## What you will do
Take the material starting at the line with "Viewport: 910px width, 453px height." and ending at the line with "(x=327, y=483)", and write those lines out again with "calendar" switched to "date" and nothing else changed.

## Provided information
────────────────────

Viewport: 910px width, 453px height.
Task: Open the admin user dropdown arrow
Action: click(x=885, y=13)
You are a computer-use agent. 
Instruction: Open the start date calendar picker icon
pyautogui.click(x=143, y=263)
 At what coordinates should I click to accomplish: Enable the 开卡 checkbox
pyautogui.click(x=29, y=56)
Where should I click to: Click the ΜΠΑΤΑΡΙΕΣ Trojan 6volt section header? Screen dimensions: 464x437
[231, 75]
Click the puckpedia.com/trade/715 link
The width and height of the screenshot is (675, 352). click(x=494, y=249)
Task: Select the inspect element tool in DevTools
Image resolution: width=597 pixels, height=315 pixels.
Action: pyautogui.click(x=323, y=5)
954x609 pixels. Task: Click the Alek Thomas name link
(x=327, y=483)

────────────────────

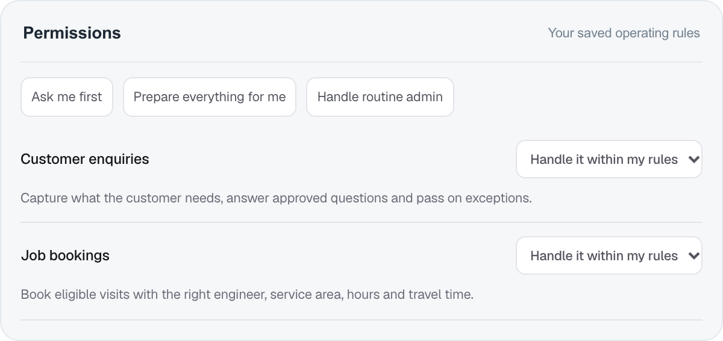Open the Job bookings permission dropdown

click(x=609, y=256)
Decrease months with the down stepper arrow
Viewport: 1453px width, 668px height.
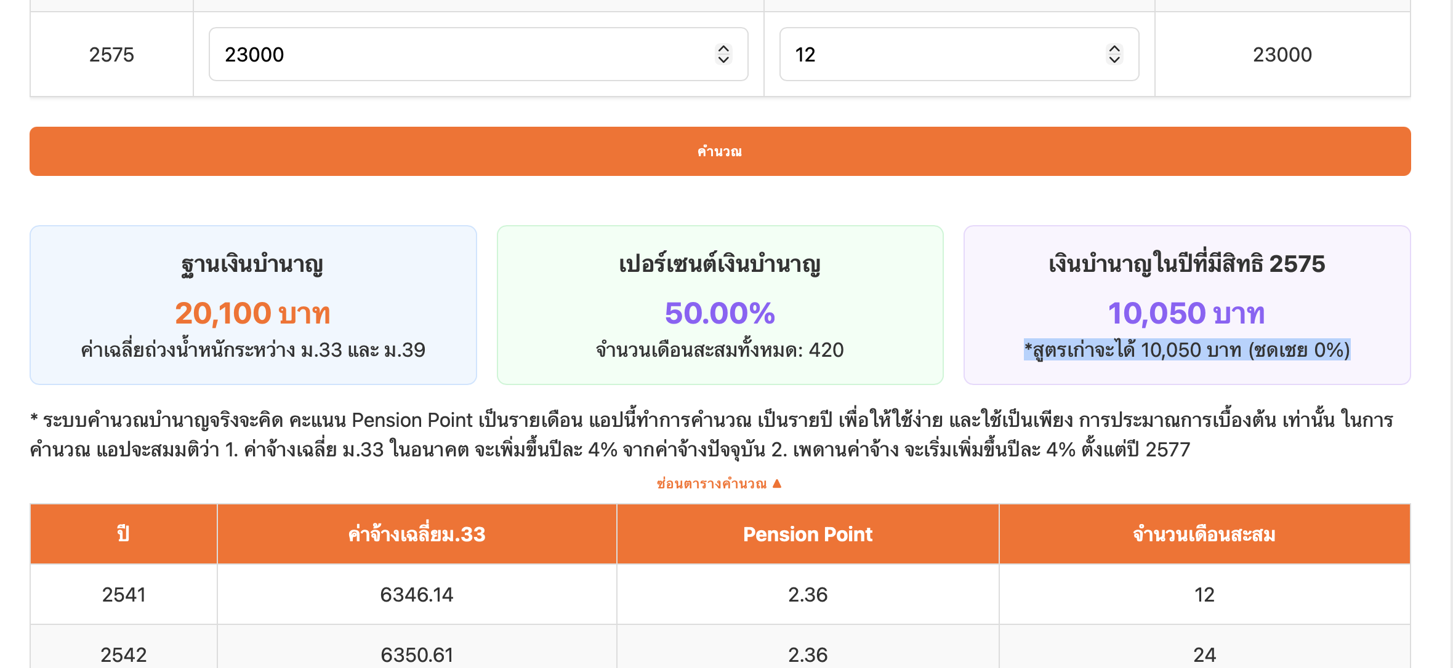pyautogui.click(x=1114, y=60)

────────────────────

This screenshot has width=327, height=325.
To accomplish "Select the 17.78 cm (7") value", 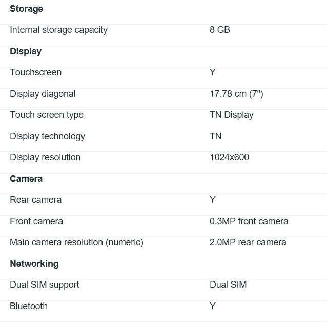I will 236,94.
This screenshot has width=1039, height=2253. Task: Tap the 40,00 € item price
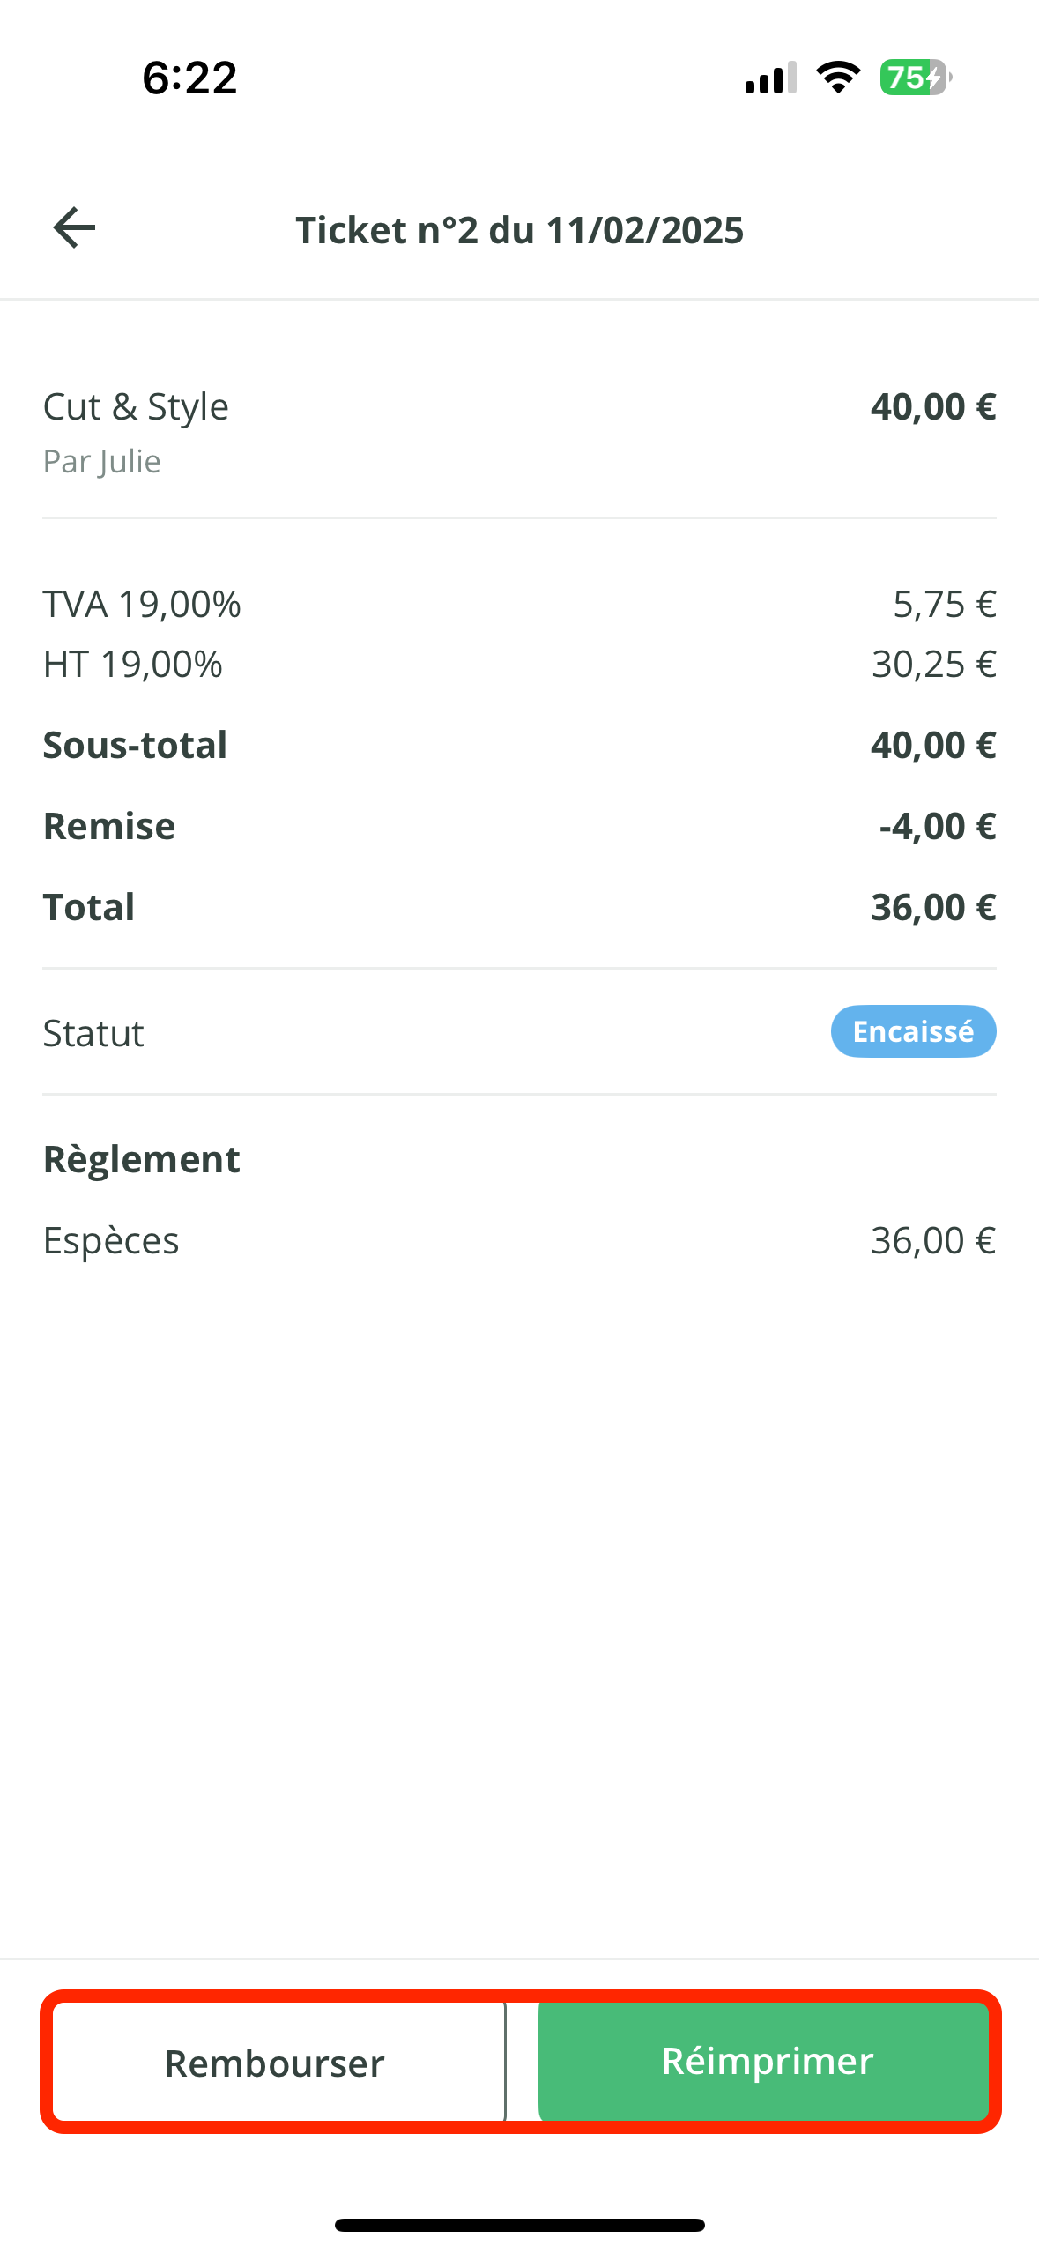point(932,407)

────────────────────

## Task output
Viewport: 910px width, 453px height.
Task: Open the admin user dropdown arrow
Action: click(x=885, y=13)
You are a computer-use agent. 
Instruction: Open the start date date picker icon
pyautogui.click(x=143, y=263)
 At what coordinates should I click to accomplish: Enable the 开卡 checkbox
pyautogui.click(x=29, y=56)
Where should I click to: Click the ΜΠΑΤΑΡΙΕΣ Trojan 6volt section header? Screen dimensions: 464x437
[231, 75]
Click the puckpedia.com/trade/715 link
The width and height of the screenshot is (675, 352). click(x=494, y=249)
Task: Select the inspect element tool in DevTools
Image resolution: width=597 pixels, height=315 pixels.
Action: pyautogui.click(x=323, y=5)
954x609 pixels. Task: Click the Alek Thomas name link
(x=327, y=483)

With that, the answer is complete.